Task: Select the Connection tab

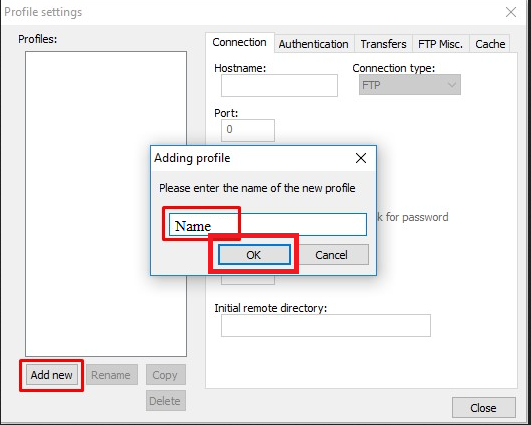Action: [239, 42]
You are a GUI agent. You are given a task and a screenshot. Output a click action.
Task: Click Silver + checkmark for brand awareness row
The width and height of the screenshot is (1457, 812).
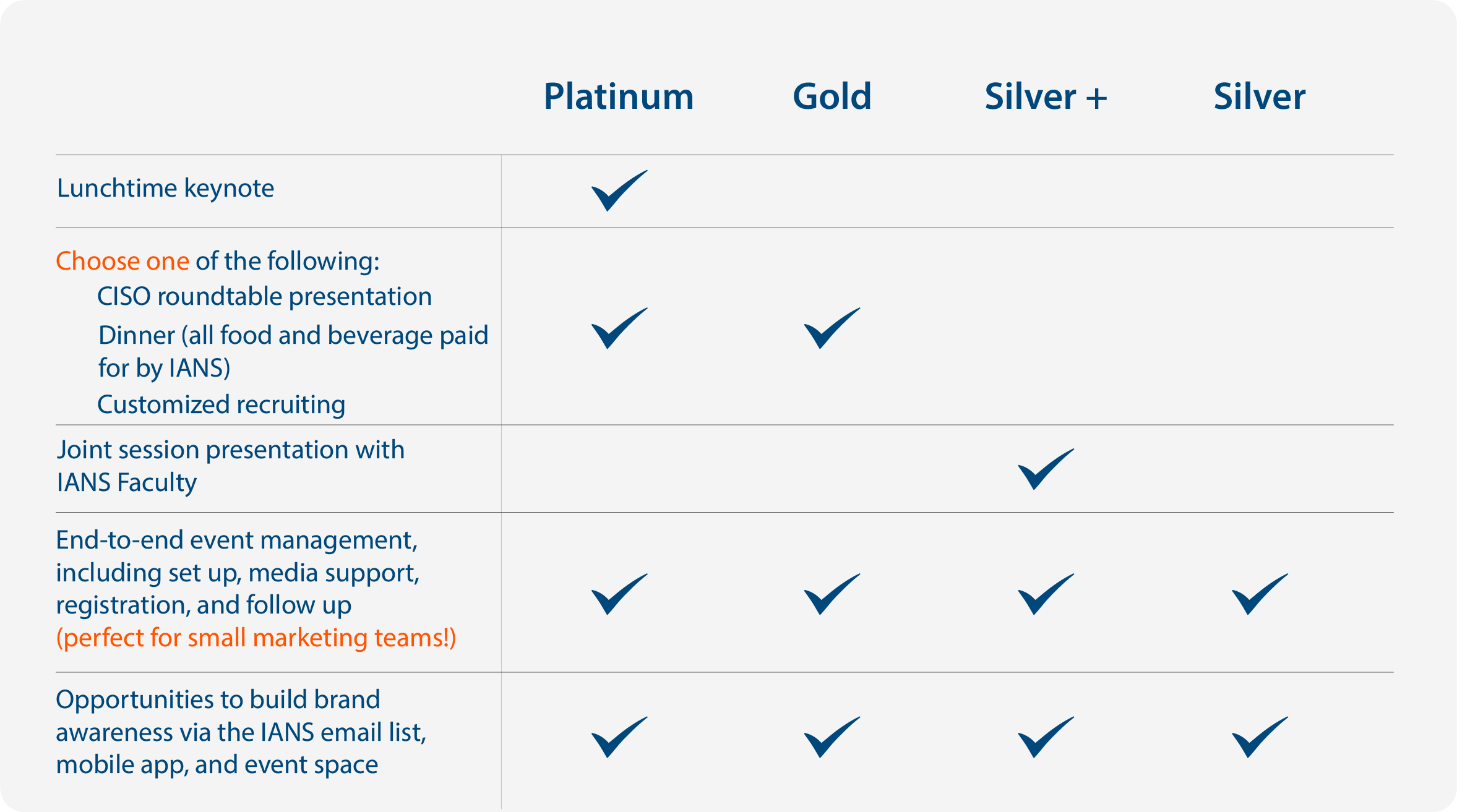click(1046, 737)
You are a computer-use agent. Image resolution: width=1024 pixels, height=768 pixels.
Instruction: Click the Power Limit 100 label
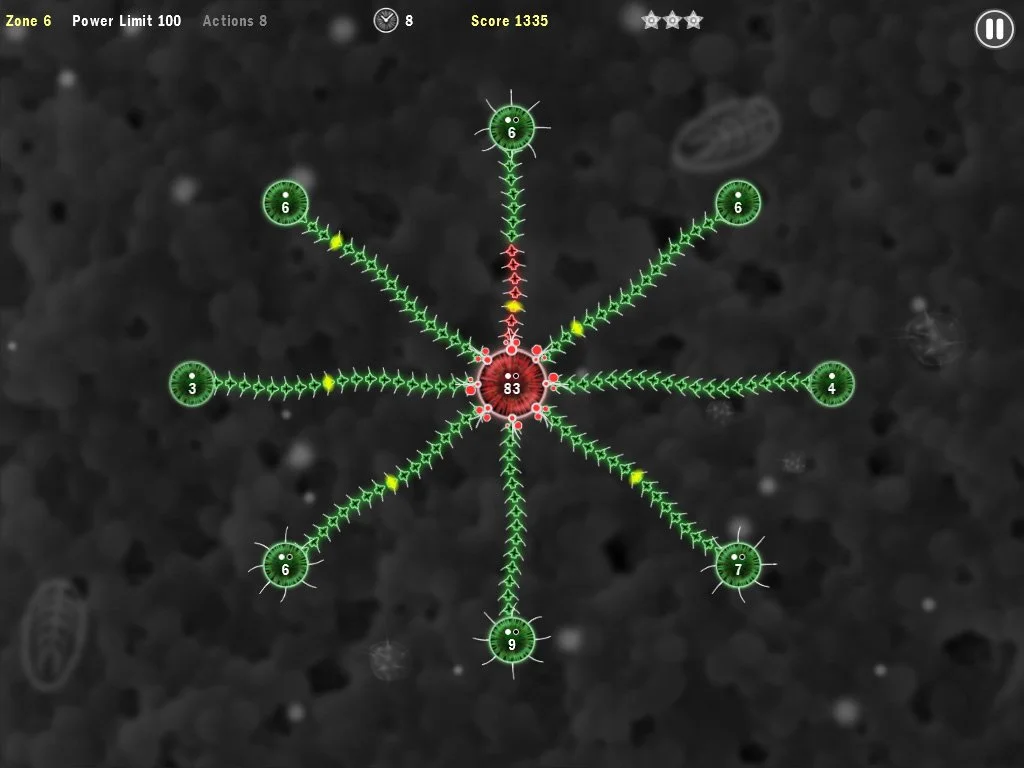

● ● ● ●

**Task description**.
Quote the records above exactly, from the first line through the line containing "You are a computer-use", and leave out the pictures.

**Response to this exercise**.
Task: Select the Connection tab

Action: [239, 42]
You are a GUI agent. You are given a task and a screenshot. Output a click action.
Task: Click Silver + checkmark for brand awareness row
The width and height of the screenshot is (1457, 812).
click(1046, 737)
You are a computer-use agent. Image resolution: width=1024 pixels, height=768 pixels.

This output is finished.